__GOAL OF THE EXERCISE__
Copy out exactly the lines from the one containing "You are a GUI" to the last line of the records below, both included, and leave out any pictures.

(RECORD EXTRACTS)

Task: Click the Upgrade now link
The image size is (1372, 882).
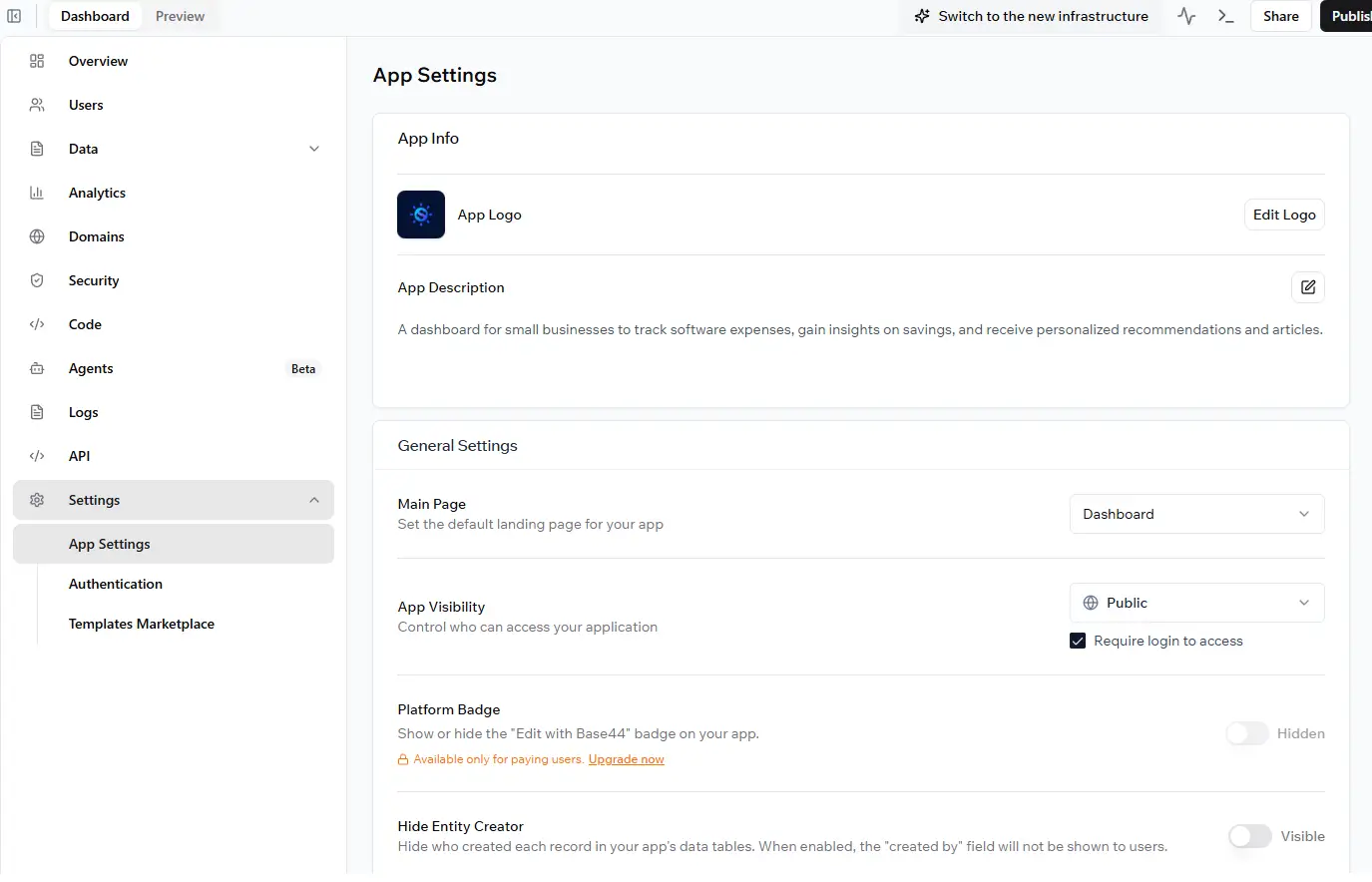Action: click(626, 759)
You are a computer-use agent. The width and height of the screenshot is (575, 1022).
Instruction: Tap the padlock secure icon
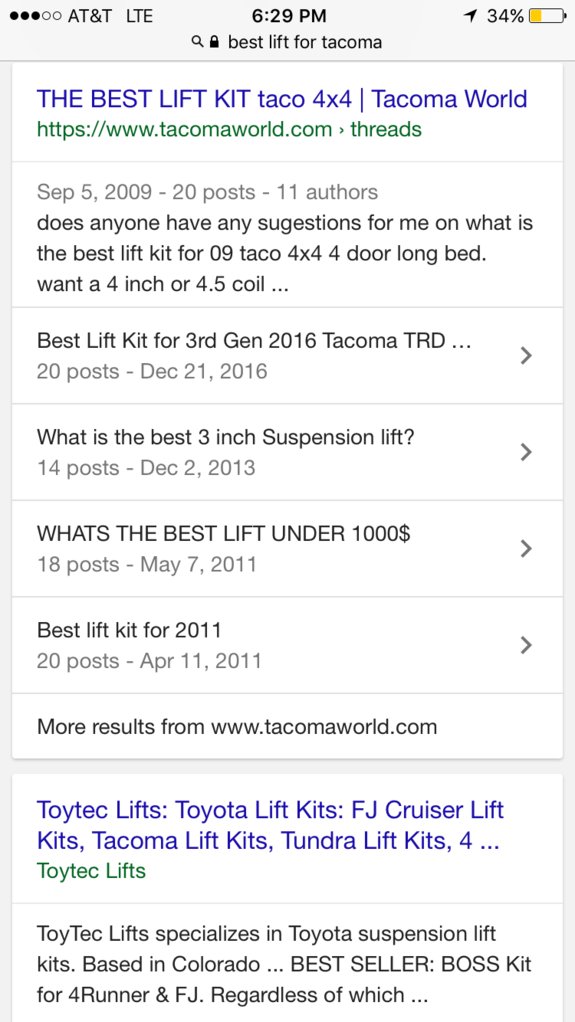tap(213, 42)
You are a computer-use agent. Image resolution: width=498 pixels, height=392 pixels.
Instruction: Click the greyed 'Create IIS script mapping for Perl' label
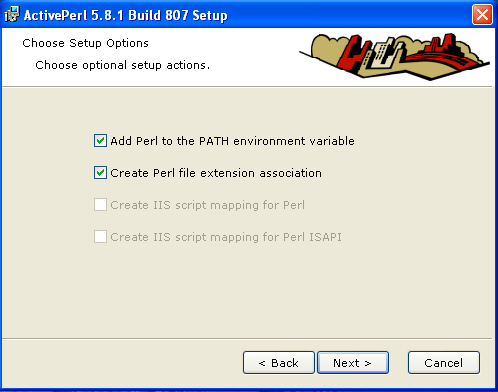(207, 205)
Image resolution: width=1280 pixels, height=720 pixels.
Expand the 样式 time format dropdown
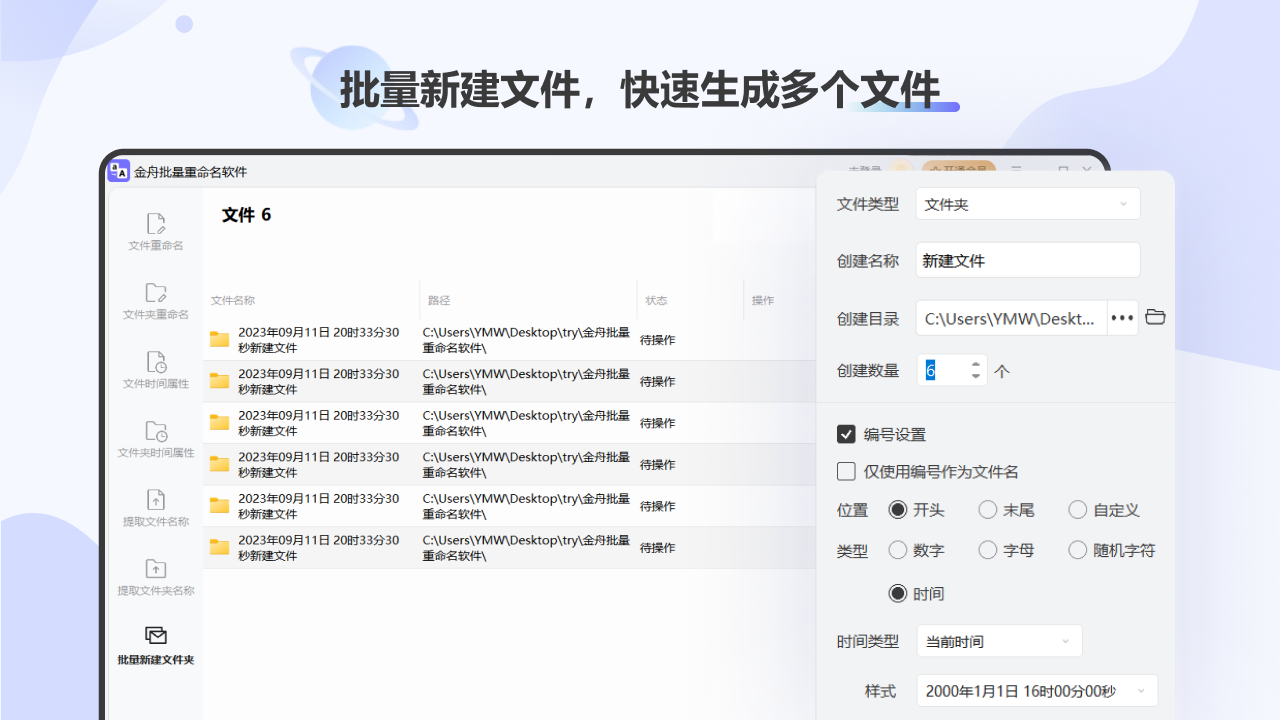[1037, 690]
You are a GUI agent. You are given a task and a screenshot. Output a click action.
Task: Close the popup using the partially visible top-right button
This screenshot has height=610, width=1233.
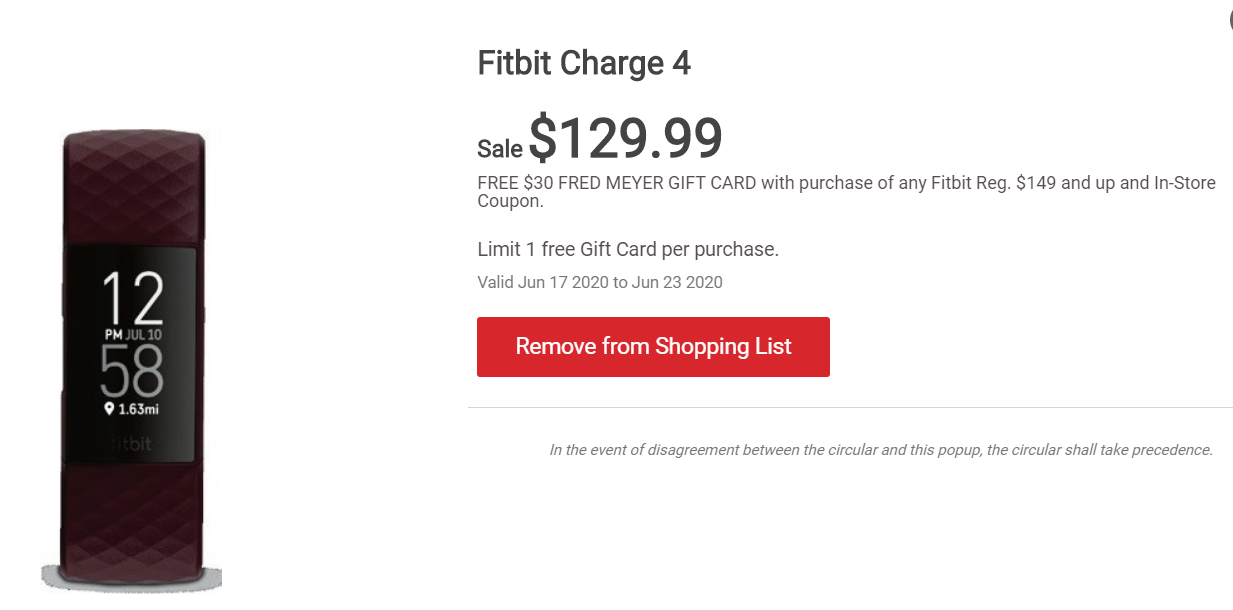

(End RECORD EXTRACTS)

__TASK SOLUTION__
You are a GUI agent. You are given a task and a screenshot. Output a click action.
Task: Close the popup using the partially visible top-right button
This screenshot has height=610, width=1233.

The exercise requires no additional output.